Problem => Would you retype, word for word, the line with "Task: Click the" and each line after it to the end of the entries below, leaving the pictures out?

Data entries
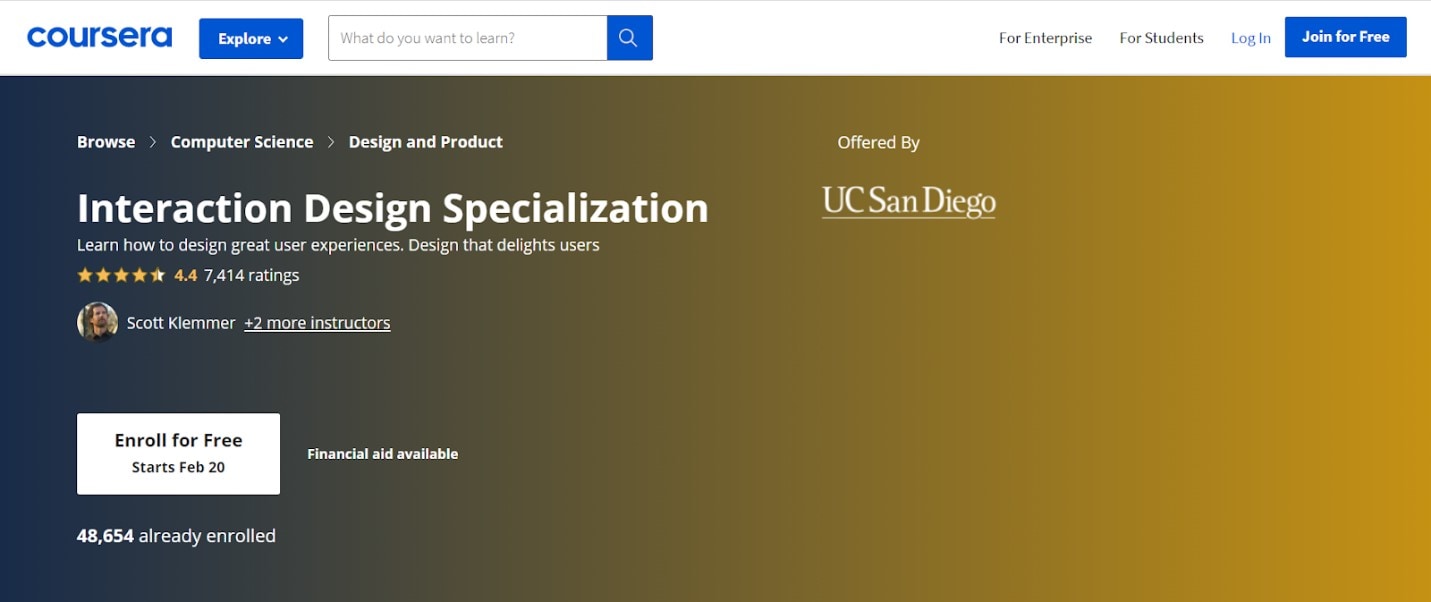Click the Coursera logo
Viewport: 1431px width, 602px height.
99,38
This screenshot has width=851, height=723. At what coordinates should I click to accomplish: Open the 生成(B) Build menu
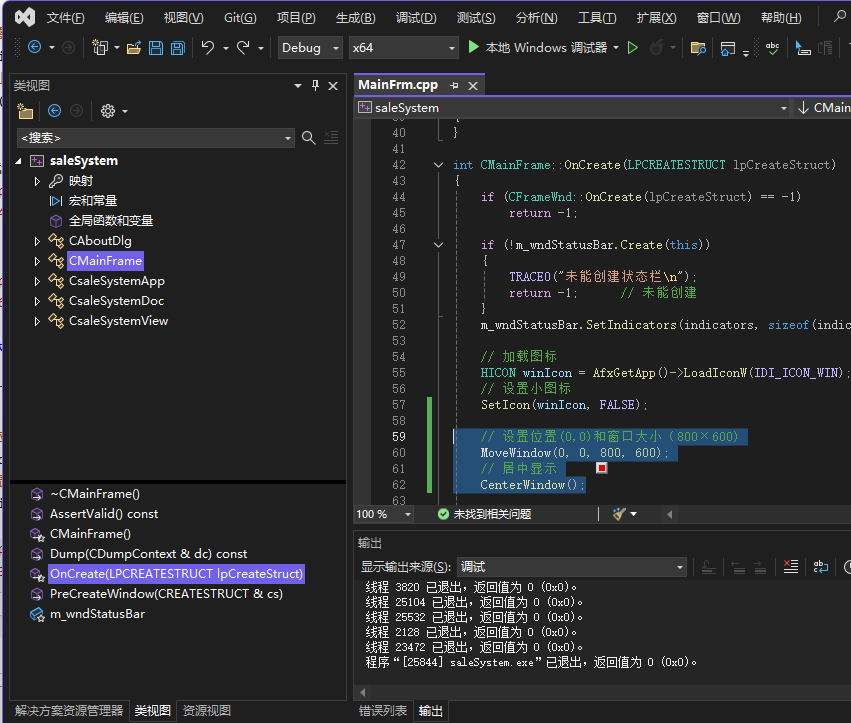[x=355, y=18]
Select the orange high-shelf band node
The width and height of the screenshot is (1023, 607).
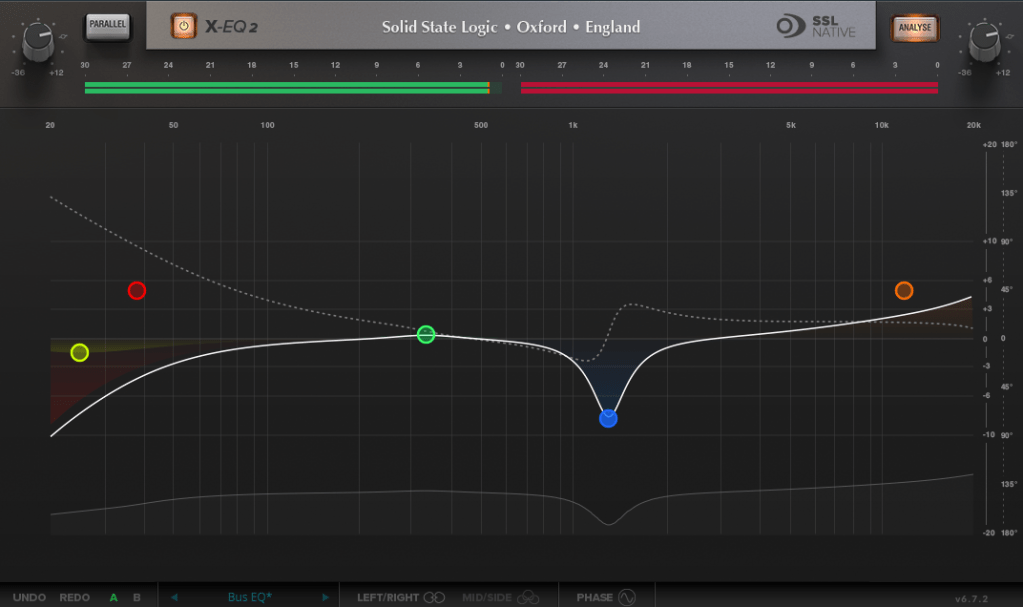(x=904, y=291)
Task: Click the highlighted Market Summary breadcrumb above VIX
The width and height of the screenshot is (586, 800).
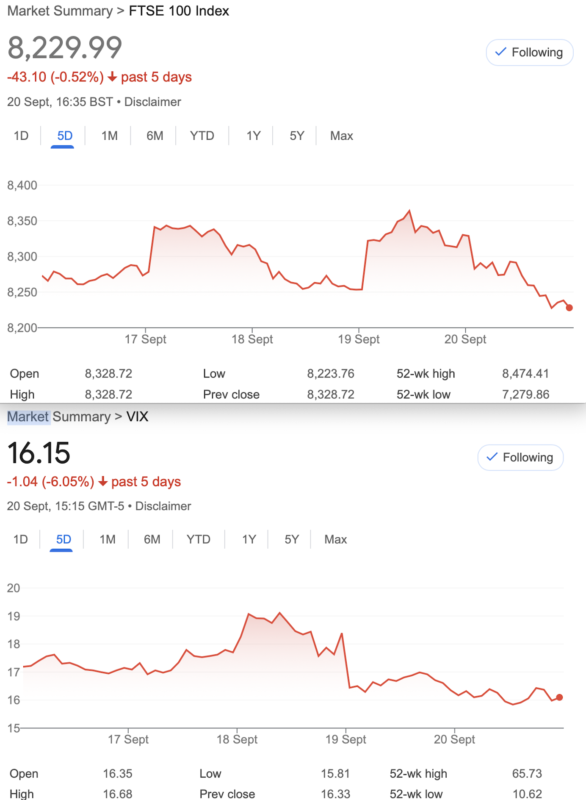Action: tap(59, 417)
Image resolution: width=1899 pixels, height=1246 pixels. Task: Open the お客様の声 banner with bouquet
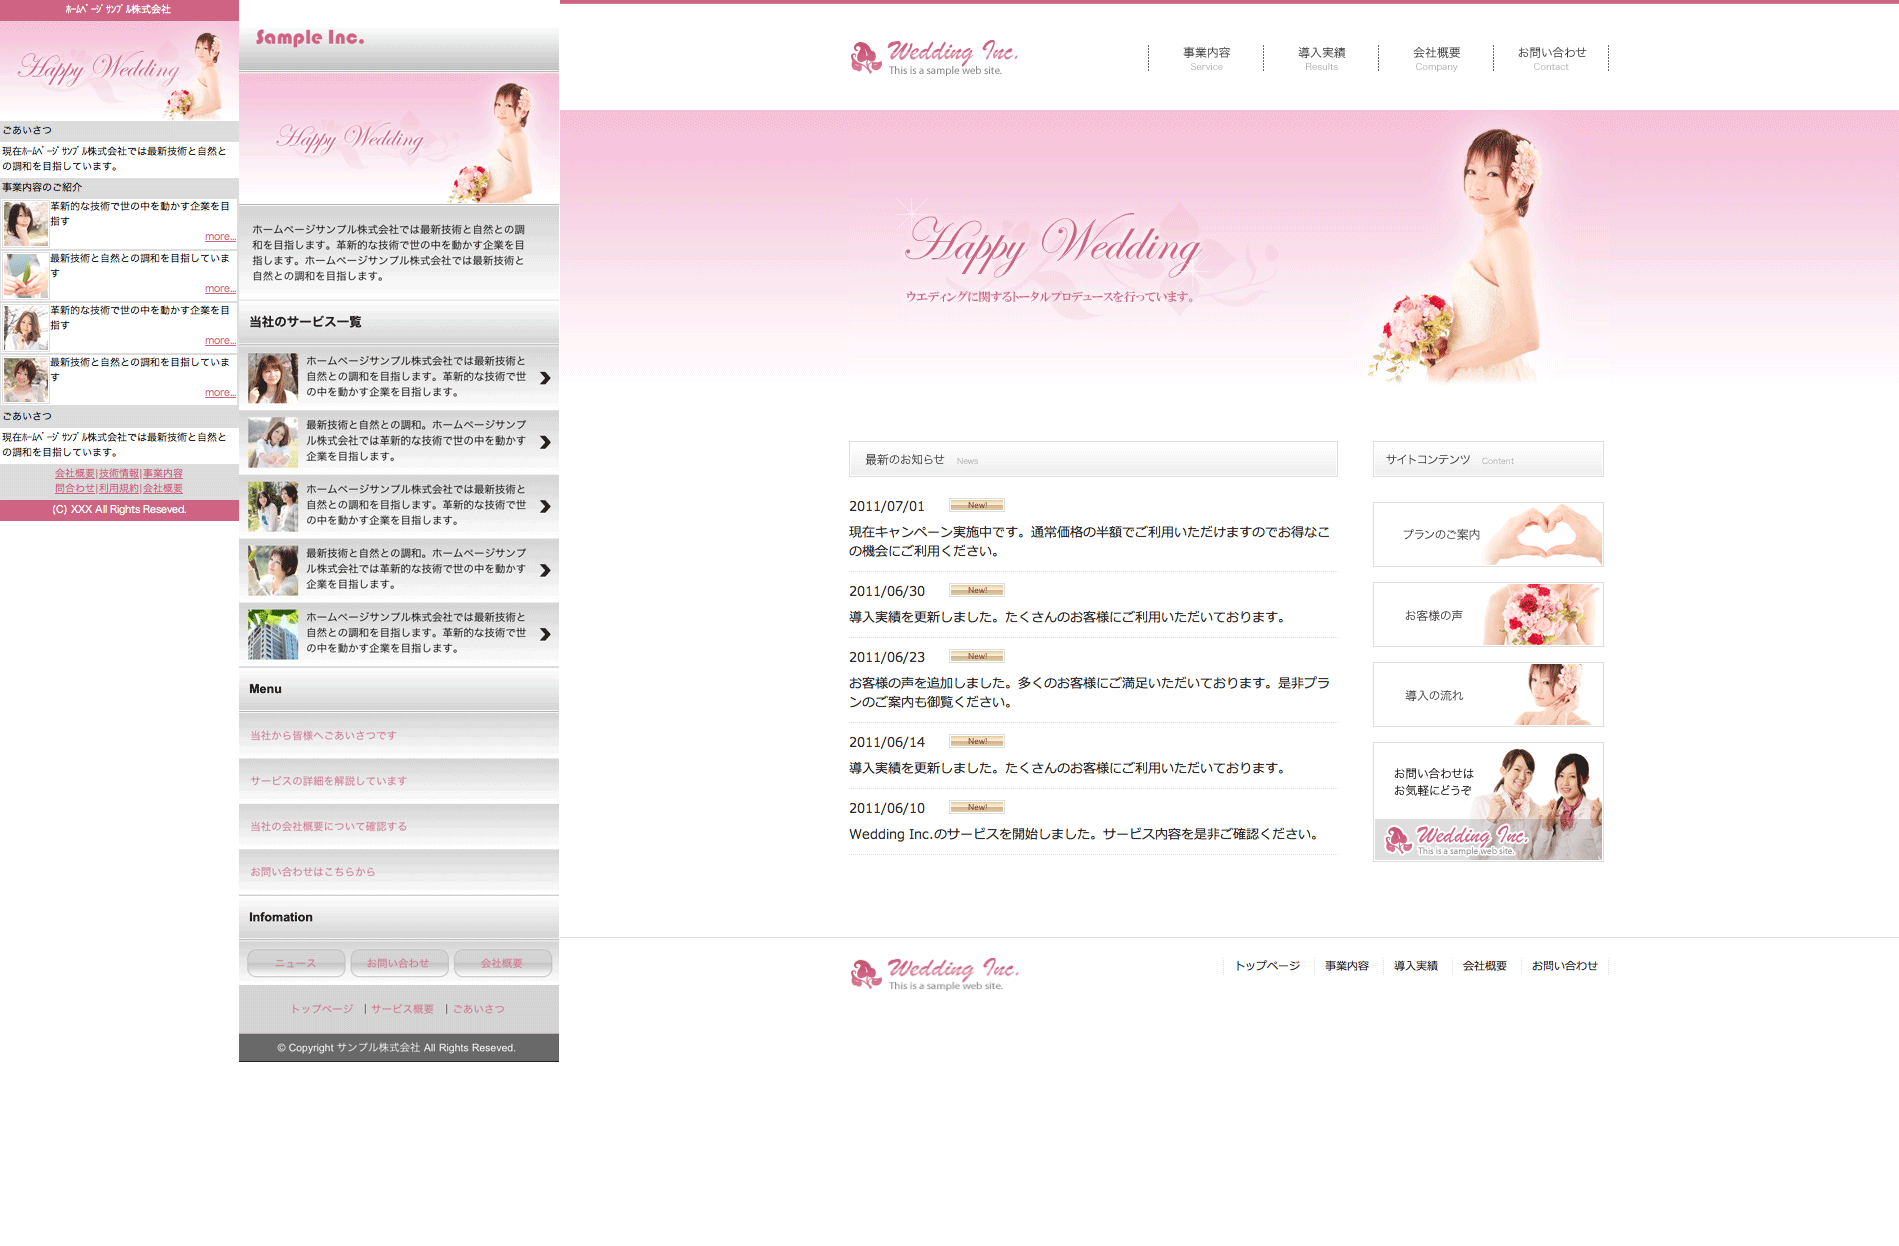[x=1488, y=615]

Output below =>
Task: Click the highlighted Market Summary breadcrumb above VIX
The width and height of the screenshot is (586, 800).
Action: tap(59, 417)
Image resolution: width=1899 pixels, height=1246 pixels. Task: Open the お客様の声 banner with bouquet
[x=1488, y=615]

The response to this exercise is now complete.